# Task instructions
Set down, exactly and in full, the line holding "Switch to the Histories" and all the lines after it until the listing ends, and nothing else.

# Data
--------------------------------

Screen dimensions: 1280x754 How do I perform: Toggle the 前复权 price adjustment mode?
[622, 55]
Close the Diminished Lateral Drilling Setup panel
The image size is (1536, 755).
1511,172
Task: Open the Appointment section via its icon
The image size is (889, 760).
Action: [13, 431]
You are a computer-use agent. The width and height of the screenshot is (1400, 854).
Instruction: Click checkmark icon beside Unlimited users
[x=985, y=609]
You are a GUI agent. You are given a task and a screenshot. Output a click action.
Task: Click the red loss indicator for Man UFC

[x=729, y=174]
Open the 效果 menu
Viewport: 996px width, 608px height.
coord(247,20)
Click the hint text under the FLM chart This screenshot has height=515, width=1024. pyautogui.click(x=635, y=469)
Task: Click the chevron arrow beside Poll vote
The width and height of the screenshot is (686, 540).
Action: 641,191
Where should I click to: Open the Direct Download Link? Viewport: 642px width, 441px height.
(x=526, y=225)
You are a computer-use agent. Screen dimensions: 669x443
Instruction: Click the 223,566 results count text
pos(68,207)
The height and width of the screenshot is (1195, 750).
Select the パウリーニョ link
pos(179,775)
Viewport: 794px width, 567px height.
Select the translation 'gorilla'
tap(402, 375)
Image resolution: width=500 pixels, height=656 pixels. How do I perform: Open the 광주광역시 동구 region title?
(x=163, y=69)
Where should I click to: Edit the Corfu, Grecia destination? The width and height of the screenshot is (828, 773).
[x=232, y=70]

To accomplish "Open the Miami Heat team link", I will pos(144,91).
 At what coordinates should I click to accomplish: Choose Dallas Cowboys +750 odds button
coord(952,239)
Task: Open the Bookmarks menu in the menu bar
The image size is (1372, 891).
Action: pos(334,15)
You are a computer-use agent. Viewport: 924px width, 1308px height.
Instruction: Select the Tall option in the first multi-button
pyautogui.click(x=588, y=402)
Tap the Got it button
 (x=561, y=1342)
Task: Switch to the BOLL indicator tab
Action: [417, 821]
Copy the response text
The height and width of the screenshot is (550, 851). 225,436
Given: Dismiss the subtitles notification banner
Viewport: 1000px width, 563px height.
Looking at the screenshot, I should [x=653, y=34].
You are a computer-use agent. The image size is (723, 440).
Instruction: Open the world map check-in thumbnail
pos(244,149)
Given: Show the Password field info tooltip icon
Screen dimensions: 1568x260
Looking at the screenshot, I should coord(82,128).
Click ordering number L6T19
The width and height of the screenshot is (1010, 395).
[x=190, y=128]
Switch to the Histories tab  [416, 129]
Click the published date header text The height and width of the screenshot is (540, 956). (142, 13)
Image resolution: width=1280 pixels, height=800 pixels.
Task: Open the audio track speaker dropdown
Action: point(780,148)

--------------------------------

# Response area
Switch to the Histories tab  [416, 129]
Click the published date header text The height and width of the screenshot is (540, 956). (142, 13)
Image resolution: width=1280 pixels, height=800 pixels.
Task: Open the audio track speaker dropdown
Action: point(780,148)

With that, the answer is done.